(Saved entries)
BEGIN

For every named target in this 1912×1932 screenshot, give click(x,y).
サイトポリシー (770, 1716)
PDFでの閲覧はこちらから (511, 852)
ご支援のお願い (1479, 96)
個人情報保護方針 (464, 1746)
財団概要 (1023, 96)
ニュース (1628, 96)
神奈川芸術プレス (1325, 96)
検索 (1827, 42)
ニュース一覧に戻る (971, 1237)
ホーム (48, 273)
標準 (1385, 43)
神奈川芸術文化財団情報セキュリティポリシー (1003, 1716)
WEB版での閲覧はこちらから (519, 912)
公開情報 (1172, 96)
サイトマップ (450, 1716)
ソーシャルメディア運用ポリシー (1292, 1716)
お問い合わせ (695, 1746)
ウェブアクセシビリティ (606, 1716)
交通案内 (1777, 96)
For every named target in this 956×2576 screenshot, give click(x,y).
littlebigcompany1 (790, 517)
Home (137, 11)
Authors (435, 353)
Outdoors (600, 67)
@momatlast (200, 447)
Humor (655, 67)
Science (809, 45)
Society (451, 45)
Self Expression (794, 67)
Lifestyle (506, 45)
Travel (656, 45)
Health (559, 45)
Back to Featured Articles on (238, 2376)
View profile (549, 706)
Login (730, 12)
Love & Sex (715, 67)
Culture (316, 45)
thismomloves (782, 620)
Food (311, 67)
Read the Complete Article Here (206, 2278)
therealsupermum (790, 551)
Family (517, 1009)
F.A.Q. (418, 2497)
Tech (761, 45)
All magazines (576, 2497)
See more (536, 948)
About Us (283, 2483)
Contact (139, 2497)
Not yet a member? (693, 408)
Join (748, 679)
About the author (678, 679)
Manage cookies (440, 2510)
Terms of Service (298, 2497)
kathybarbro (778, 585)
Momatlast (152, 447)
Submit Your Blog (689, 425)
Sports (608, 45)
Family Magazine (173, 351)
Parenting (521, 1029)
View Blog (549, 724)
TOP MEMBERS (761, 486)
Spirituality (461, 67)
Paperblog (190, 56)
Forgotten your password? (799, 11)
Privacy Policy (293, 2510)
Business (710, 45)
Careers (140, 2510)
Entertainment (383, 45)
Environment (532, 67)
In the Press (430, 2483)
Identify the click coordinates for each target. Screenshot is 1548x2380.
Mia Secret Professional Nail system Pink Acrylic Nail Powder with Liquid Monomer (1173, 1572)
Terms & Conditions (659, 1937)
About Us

END

== Prompt ==
Each entry above should be repeated exactly, with no line left out.

== Solution to the problem ==
For every named target in this 1912×1932 screenshot, give click(x,y).
サイトポリシー (770, 1716)
PDFでの閲覧はこちらから (511, 852)
ご支援のお願い (1479, 96)
個人情報保護方針 (464, 1746)
財団概要 (1023, 96)
ニュース (1628, 96)
神奈川芸術プレス (1325, 96)
検索 (1827, 42)
ニュース一覧に戻る (971, 1237)
ホーム (48, 273)
標準 (1385, 43)
神奈川芸術文化財団情報セキュリティポリシー (1003, 1716)
WEB版での閲覧はこちらから (519, 912)
公開情報 (1172, 96)
サイトマップ (450, 1716)
ソーシャルメディア運用ポリシー (1292, 1716)
お問い合わせ (695, 1746)
ウェブアクセシビリティ (606, 1716)
交通案内 (1777, 96)
For every named target in this 956×2576 screenshot, give click(x,y).
littlebigcompany1 (790, 517)
Home (137, 11)
Authors (435, 353)
Outdoors (600, 67)
@momatlast (200, 447)
Humor (655, 67)
Science (809, 45)
Society (451, 45)
Self Expression (794, 67)
Lifestyle (506, 45)
Travel (656, 45)
Health (559, 45)
Back to Featured Articles on (238, 2376)
View profile (549, 706)
Login (730, 12)
Love & Sex (715, 67)
Culture (316, 45)
thismomloves (782, 620)
Food (311, 67)
Read the Complete Article Here (206, 2278)
therealsupermum (790, 551)
Family (517, 1009)
F.A.Q. (418, 2497)
Tech (761, 45)
All magazines (576, 2497)
See more (536, 948)
About Us (283, 2483)
Contact (139, 2497)
Not yet a member? (693, 408)
Join (748, 679)
About the author (678, 679)
Manage cookies (440, 2510)
Terms of Service (298, 2497)
kathybarbro (778, 585)
Momatlast (152, 447)
Submit Your Blog (689, 425)
Sports (608, 45)
Family Magazine (173, 351)
Parenting (521, 1029)
View Blog (549, 724)
TOP MEMBERS (761, 486)
Spirituality (461, 67)
Paperblog (190, 56)
Forgotten your password? (799, 11)
Privacy Policy (293, 2510)
Business (710, 45)
Careers (140, 2510)
Entertainment (383, 45)
Environment (532, 67)
In the Press (430, 2483)
Identify the click coordinates for each target. Screenshot is 1548x2380.
Mia Secret Professional Nail system Pink Acrylic Nail Powder with Liquid Monomer (1173, 1572)
Terms & Conditions (659, 1937)
About Us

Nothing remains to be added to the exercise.